▸ **THE PROBLEM**
Please state how many lines of the data below contain the word "Customer", offering nothing besides the number.

(Dataset entries)
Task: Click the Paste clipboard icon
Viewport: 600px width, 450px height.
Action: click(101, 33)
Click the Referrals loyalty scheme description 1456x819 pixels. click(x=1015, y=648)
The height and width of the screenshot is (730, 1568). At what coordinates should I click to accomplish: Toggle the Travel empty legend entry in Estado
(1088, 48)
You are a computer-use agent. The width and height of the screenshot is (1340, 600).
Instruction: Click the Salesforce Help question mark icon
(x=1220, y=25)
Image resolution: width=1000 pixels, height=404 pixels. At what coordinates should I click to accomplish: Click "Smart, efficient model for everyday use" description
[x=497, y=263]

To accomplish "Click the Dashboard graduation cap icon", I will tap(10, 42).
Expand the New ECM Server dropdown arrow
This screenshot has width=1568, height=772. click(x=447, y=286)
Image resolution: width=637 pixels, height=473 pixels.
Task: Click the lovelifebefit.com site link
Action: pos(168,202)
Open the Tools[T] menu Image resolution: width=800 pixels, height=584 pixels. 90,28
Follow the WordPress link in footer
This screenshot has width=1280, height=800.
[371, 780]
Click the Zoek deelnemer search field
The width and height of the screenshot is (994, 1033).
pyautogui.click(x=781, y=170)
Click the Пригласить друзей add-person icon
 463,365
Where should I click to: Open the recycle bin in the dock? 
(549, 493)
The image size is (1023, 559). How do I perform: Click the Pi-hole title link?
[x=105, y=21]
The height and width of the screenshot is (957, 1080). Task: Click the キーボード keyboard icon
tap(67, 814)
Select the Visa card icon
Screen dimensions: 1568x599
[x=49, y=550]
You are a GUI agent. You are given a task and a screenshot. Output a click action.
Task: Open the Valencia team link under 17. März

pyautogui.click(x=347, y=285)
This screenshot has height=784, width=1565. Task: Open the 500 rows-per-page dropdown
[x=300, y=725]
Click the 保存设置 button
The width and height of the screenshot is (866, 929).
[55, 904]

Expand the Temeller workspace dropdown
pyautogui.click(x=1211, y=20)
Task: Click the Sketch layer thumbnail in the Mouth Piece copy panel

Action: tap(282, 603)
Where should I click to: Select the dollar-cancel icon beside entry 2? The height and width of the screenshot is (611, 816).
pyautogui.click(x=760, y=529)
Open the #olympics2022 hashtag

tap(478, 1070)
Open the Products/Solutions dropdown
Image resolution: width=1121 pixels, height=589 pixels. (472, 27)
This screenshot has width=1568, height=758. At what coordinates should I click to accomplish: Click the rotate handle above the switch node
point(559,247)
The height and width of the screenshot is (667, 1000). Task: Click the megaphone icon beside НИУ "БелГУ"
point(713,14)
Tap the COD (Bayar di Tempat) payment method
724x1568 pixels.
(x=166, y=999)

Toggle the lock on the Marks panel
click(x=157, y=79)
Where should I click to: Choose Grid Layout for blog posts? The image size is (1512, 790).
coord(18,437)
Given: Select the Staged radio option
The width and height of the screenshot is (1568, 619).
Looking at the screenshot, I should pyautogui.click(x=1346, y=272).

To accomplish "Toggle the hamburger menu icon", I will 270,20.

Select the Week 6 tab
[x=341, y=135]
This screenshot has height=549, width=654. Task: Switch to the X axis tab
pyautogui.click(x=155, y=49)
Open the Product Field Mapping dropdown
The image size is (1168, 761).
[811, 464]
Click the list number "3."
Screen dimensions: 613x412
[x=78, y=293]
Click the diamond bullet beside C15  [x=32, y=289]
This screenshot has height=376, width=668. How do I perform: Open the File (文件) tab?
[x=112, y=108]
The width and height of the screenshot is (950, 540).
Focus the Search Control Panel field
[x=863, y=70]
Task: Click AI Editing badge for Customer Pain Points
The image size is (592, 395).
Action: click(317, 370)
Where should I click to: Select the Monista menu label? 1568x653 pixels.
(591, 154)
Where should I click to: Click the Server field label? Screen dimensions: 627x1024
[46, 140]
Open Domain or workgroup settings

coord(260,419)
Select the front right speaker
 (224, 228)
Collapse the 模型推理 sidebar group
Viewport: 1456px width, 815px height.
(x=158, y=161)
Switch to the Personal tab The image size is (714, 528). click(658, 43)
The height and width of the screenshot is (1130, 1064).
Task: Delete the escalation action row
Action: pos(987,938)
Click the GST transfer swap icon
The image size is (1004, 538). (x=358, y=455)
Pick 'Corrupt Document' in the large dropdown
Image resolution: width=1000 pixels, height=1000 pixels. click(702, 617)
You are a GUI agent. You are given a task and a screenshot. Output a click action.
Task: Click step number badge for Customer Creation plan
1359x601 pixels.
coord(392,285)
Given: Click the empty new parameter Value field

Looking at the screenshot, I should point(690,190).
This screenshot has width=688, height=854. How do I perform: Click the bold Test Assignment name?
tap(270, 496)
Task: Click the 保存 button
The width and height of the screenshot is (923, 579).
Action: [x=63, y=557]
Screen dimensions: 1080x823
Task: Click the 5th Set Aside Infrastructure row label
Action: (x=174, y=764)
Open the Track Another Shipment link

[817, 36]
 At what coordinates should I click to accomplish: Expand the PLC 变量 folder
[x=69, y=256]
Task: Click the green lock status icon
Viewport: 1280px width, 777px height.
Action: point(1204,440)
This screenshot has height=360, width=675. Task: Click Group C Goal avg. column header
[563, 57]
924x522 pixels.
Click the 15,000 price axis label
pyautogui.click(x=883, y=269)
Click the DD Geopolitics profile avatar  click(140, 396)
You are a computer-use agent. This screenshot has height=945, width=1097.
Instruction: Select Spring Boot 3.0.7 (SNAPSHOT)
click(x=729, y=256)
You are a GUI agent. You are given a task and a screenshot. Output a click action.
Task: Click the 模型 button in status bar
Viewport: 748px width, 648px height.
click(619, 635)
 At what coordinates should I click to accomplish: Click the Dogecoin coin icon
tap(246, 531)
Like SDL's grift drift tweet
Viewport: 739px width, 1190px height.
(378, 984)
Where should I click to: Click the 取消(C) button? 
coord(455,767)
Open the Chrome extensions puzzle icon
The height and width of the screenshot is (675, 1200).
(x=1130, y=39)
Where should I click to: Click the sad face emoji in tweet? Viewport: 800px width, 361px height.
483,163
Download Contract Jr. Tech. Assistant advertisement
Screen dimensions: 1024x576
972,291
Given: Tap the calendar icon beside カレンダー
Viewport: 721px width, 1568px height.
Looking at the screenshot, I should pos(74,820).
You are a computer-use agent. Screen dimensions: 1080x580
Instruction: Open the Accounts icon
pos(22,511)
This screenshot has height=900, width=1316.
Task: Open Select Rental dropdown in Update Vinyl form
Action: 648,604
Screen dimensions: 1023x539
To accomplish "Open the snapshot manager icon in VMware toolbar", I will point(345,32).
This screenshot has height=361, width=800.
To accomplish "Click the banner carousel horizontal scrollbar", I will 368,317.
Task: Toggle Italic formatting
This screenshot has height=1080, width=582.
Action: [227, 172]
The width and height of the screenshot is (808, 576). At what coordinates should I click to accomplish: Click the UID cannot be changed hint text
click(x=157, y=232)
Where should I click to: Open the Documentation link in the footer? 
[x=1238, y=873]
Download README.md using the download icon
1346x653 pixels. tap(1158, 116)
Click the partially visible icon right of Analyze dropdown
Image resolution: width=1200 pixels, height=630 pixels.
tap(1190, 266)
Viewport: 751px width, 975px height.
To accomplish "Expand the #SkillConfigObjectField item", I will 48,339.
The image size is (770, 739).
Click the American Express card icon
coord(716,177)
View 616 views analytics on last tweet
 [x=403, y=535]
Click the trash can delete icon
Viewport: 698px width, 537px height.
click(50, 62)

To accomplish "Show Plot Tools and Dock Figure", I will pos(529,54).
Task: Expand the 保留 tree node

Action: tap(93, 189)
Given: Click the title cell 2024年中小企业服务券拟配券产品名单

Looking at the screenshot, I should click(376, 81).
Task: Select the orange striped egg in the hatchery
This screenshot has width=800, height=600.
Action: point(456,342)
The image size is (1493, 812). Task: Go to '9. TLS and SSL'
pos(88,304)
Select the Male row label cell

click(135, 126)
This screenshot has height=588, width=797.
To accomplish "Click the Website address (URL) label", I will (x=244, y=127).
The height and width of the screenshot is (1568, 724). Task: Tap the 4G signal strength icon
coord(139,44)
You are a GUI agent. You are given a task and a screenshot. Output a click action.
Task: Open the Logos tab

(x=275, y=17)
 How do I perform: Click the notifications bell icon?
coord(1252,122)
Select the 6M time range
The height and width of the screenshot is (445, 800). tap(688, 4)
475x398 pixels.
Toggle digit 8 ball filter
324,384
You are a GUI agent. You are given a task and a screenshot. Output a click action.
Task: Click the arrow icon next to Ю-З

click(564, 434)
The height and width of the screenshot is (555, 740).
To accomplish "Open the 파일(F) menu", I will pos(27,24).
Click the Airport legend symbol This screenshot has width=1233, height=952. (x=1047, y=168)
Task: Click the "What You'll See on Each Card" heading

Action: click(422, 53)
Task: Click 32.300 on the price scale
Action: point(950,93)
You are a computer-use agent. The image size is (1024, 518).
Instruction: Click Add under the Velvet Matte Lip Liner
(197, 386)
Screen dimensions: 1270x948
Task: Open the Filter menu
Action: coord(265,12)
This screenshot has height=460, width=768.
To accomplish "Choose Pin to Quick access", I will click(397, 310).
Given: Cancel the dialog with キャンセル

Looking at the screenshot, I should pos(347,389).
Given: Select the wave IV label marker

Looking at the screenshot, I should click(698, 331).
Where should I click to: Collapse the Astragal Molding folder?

▸ **YOUR RESPONSE**
2